Uploading (sending) was the key issue to the case, and the least understood part. If a file came from your hard disk and ended up on mine, it is because your computer (possibly with the help of other computer for parts with advanced systems like BitTorrent) sent it to my computer. Instructing your computer to do this isn't an infringement right away (that is the "making available" part), but as soon as your computer sends the file that you are not authorized to send you are infringing copyright. In this case BMG did not provide adequate evidence, not even having a credible witness download a file and listen to it to determine what was in the file.

With this case going through an appeal, and with no new evidence being able to be offered, the fact that there was inadequate evidence will not change so it is unlikely that the outcome of the case will change so those specific 29 Canadians in my non-lawyer opinion have nothing to fear. This does suggest, however, that if CRIA wanted to they could collect evidence at any time for a new batch of Canadians and without any change in law be able to successfully sue them.

When BMG lost, the Recording Industry won!

While I am not going to officially state anything as I don't want to be a target of a lawsuit, I do not believe that BMG intended to win this case. They had one possibility of receiving the names of 29 people who they would then have to publicly sue in court. Alternatively they could convince policy makers that there is a "hole" in the copyright act that needs to be fixed in a way that would give CRIA a competitive advantage. If I were them I would have hoped for the latter situation, which is exactly what they got.
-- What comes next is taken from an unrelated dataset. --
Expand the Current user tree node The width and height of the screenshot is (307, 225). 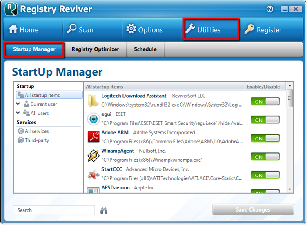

Not only does the average P2P advocate believe that the copyright act doesn't provide CRIA with the legal tools to sue their customers, but the Heritage Minister is quoted as having this same misconception.

"We'll also be addressing the peer-to-peer issue," Frulla was quoted in a recent Canadian Press article. ``It will give the tools to companies and authors to sue."

The fact is that the recording industry already has far more than enough tools to sue those using P2P to send music without authorization. All CRIA members need to do is provide adequate evidence, something that is not all that hard to do.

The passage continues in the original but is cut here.